• **Goal of the exercise**:
With the records below as your source, retype each line exactly from the top down to the line that contains "The height and width of the screenshot is (423, 754).", and include that line.

[Collection entries]
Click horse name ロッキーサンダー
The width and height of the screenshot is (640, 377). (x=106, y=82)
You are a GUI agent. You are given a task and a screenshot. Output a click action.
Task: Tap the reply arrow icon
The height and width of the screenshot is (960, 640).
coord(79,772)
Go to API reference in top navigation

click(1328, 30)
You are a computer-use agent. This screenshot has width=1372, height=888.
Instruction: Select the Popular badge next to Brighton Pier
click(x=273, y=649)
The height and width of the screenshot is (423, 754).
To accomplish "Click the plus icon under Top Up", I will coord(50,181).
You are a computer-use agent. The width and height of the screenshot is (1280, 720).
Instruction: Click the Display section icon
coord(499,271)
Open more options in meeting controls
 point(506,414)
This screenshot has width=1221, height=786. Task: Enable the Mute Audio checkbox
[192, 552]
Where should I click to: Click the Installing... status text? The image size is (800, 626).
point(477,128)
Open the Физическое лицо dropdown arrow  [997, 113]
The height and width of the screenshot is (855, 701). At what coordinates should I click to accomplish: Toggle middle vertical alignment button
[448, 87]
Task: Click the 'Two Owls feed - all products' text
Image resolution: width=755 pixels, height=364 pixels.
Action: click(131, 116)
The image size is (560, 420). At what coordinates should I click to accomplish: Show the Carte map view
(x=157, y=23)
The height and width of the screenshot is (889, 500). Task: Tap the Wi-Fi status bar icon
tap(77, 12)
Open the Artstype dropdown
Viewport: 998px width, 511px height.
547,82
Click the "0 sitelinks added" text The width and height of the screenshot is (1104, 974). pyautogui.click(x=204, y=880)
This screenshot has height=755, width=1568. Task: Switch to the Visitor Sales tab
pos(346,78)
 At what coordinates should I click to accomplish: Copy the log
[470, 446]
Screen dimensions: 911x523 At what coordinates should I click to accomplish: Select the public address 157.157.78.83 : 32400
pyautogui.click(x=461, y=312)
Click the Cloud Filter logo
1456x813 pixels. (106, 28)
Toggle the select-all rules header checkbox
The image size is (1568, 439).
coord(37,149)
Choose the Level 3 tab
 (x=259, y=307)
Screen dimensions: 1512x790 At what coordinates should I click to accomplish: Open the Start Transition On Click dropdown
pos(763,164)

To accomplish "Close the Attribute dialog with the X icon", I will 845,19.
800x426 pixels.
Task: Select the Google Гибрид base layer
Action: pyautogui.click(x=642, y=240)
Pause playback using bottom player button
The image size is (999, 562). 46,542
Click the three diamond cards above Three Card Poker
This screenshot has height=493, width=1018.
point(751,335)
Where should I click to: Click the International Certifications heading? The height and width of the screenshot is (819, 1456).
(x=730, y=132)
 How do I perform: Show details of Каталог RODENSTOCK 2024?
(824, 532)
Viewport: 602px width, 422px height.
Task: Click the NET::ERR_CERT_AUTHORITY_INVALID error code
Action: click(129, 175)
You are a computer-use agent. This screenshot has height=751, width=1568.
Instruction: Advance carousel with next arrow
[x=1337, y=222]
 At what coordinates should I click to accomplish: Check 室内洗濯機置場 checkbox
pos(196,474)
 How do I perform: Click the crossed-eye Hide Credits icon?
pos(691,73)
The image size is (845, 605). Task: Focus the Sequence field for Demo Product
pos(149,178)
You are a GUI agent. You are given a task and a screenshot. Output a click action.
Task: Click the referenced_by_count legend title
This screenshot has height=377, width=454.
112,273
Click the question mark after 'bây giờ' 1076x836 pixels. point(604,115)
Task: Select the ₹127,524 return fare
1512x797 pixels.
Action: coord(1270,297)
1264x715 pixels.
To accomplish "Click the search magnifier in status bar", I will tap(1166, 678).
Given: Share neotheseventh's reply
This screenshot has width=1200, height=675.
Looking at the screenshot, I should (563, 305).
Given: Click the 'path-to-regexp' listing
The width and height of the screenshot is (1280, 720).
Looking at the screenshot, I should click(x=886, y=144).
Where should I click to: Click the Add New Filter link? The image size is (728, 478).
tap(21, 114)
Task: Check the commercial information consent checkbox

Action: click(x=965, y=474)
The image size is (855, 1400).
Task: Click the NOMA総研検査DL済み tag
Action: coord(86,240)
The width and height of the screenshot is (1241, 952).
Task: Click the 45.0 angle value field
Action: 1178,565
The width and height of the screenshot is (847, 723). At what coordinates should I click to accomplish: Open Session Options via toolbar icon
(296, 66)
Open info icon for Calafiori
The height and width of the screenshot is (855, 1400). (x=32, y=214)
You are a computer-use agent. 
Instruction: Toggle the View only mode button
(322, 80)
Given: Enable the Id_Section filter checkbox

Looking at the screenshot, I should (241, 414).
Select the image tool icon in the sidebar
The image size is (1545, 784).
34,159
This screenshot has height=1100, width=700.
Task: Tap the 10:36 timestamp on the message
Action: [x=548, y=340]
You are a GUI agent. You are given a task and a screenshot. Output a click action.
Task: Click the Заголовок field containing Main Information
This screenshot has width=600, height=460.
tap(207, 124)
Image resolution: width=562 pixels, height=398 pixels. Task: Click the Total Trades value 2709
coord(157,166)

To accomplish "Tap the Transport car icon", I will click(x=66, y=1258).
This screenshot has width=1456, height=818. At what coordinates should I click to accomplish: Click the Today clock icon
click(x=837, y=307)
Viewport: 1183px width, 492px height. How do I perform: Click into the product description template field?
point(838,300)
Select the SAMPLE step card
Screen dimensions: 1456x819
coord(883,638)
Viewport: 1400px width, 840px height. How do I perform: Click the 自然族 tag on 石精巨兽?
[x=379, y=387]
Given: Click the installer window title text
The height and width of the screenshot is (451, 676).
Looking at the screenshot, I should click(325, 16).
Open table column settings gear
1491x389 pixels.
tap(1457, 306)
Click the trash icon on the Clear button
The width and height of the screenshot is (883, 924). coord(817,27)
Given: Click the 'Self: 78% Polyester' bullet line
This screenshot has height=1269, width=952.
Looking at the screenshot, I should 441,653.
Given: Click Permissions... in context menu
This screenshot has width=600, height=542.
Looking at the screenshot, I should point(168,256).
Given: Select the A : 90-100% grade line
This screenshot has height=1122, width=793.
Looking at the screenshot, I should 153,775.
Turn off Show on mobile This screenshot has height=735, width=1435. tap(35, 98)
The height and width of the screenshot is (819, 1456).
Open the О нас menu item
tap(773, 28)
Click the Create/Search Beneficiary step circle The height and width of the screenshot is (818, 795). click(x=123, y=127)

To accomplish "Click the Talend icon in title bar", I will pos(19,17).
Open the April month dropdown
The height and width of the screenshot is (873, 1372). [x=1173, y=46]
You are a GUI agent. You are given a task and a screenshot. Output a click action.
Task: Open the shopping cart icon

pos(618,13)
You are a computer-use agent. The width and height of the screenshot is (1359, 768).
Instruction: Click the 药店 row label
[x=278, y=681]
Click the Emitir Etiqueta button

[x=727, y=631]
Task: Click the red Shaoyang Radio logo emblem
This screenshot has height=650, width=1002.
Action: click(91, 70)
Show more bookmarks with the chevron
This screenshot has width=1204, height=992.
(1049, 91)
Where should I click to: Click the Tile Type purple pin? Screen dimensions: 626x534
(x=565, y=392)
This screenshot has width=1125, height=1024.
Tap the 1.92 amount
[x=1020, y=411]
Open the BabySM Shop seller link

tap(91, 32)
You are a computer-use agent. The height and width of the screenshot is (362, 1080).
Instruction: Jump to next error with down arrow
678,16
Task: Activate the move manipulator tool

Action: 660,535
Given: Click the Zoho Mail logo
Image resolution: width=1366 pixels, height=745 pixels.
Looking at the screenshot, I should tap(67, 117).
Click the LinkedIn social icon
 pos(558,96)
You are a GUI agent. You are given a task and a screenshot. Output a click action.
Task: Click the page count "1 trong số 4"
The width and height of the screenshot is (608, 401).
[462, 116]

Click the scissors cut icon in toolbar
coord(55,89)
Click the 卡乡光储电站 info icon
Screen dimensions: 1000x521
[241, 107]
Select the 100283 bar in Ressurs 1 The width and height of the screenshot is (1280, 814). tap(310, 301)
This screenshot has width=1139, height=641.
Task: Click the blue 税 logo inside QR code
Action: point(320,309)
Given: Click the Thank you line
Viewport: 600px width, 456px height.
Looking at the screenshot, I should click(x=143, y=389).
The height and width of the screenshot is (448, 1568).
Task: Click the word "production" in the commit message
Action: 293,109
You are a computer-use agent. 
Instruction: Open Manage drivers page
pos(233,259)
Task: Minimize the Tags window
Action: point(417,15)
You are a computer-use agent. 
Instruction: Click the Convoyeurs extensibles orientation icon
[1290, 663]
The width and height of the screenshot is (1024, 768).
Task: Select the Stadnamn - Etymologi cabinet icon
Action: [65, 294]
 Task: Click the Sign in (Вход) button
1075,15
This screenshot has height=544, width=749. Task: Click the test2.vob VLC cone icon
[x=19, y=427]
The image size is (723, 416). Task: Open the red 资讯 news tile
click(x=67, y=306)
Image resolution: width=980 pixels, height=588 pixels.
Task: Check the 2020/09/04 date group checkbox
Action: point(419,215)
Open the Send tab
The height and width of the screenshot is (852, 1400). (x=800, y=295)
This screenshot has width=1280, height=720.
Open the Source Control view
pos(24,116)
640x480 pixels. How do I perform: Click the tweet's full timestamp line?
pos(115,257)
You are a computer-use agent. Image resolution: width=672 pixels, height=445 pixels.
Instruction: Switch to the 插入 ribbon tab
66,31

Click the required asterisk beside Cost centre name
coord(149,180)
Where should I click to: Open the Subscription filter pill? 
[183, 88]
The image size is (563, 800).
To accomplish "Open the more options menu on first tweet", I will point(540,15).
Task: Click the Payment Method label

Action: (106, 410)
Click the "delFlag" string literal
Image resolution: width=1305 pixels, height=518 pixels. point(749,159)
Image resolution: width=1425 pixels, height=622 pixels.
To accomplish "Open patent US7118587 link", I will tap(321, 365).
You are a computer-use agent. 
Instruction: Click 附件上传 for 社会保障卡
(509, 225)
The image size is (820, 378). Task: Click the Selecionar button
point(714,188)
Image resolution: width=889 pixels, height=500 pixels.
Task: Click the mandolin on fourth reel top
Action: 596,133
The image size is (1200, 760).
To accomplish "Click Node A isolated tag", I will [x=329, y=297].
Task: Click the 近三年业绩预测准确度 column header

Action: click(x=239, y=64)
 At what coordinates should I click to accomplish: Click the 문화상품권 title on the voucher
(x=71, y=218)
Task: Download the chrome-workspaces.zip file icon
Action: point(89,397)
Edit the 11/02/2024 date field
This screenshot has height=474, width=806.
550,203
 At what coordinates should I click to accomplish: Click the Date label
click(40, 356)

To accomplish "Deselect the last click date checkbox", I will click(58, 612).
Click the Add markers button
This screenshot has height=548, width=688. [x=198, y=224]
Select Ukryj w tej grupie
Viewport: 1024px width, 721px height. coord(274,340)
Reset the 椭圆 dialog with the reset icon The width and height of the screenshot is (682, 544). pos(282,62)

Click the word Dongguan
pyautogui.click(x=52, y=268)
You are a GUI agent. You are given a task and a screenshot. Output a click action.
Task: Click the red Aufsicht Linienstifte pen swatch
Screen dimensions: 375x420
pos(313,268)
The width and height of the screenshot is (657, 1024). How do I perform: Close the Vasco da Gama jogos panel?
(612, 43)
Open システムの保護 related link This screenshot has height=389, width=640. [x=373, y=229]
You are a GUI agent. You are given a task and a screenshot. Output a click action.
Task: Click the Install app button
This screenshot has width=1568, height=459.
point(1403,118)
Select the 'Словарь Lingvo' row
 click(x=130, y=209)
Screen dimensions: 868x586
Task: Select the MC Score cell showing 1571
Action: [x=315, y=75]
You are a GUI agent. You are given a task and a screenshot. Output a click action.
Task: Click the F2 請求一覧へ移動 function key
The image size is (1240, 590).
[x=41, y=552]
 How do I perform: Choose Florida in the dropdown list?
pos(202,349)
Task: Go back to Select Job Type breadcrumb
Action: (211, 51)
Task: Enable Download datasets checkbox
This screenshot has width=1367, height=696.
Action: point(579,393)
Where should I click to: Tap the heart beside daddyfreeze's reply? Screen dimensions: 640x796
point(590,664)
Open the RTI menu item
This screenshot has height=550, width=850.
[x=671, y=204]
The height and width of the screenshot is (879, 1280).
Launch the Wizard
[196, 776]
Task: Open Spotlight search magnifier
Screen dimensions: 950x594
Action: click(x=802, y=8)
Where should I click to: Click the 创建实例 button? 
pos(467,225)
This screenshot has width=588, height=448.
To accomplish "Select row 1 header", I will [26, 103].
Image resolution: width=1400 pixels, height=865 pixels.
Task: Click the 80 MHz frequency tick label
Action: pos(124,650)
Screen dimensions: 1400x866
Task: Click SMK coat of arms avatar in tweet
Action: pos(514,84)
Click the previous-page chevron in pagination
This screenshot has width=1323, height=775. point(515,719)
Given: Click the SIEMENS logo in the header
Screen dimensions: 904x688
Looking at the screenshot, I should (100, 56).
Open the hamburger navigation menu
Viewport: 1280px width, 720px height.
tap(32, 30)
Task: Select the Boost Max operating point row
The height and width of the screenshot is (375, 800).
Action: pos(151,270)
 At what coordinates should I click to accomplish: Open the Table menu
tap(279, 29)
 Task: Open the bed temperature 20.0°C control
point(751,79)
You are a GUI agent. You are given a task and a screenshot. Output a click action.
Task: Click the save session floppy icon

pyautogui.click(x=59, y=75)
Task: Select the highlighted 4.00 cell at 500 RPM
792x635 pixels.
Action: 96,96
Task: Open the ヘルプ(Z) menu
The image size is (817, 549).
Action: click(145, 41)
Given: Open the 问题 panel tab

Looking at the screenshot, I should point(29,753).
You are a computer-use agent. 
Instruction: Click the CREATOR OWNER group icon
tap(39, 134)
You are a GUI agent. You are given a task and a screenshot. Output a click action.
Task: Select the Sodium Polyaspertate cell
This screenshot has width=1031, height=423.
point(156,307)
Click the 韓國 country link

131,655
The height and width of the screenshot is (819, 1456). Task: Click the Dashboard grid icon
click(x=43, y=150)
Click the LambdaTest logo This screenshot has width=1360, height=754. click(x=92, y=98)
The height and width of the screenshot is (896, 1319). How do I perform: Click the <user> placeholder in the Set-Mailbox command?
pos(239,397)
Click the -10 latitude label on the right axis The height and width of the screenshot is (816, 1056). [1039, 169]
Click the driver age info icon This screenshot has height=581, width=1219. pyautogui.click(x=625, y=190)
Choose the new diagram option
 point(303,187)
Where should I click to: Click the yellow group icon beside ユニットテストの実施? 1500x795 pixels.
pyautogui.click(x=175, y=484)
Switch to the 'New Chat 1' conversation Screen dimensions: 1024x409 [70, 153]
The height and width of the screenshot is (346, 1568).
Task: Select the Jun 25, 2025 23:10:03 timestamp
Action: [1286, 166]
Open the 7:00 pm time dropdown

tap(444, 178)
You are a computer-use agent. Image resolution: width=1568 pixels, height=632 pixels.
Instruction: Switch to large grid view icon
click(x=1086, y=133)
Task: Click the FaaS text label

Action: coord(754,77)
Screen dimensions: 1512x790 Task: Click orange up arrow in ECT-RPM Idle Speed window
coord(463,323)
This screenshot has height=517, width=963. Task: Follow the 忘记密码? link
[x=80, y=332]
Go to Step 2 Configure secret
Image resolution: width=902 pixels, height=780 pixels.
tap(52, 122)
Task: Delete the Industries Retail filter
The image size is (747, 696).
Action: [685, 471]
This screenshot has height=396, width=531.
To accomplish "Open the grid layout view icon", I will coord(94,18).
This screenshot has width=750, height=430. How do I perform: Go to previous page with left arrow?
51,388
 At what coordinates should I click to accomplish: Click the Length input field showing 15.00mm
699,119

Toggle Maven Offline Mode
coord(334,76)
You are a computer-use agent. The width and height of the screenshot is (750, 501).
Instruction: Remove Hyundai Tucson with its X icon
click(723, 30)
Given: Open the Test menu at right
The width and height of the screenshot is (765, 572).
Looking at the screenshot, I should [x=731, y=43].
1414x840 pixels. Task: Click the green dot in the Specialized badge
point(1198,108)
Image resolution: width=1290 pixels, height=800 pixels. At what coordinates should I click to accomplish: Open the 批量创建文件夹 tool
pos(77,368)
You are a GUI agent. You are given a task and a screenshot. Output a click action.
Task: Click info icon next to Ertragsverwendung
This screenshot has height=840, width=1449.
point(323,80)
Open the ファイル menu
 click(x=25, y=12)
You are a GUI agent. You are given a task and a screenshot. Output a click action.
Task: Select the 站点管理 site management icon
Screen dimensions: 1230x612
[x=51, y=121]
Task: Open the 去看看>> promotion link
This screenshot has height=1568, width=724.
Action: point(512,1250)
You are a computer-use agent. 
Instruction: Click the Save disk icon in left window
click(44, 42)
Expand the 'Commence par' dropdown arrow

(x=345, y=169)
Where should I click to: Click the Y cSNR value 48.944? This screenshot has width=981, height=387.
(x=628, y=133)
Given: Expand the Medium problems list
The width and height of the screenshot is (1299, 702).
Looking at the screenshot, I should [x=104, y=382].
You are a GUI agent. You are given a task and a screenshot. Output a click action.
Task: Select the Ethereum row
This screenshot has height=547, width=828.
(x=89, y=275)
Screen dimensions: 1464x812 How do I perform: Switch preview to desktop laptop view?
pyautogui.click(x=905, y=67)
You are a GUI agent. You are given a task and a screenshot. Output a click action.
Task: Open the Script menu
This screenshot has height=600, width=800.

• **Answer area**:
Click horse name ロッキーサンダー
The width and height of the screenshot is (640, 377). (x=106, y=82)
You are a GUI agent. You are given a task and a screenshot. Output a click action.
Task: Tap the reply arrow icon
The height and width of the screenshot is (960, 640).
coord(79,772)
Go to API reference in top navigation

click(1328, 30)
You are a computer-use agent. This screenshot has width=1372, height=888.
Instruction: Select the Popular badge next to Brighton Pier
click(x=273, y=649)
The height and width of the screenshot is (423, 754).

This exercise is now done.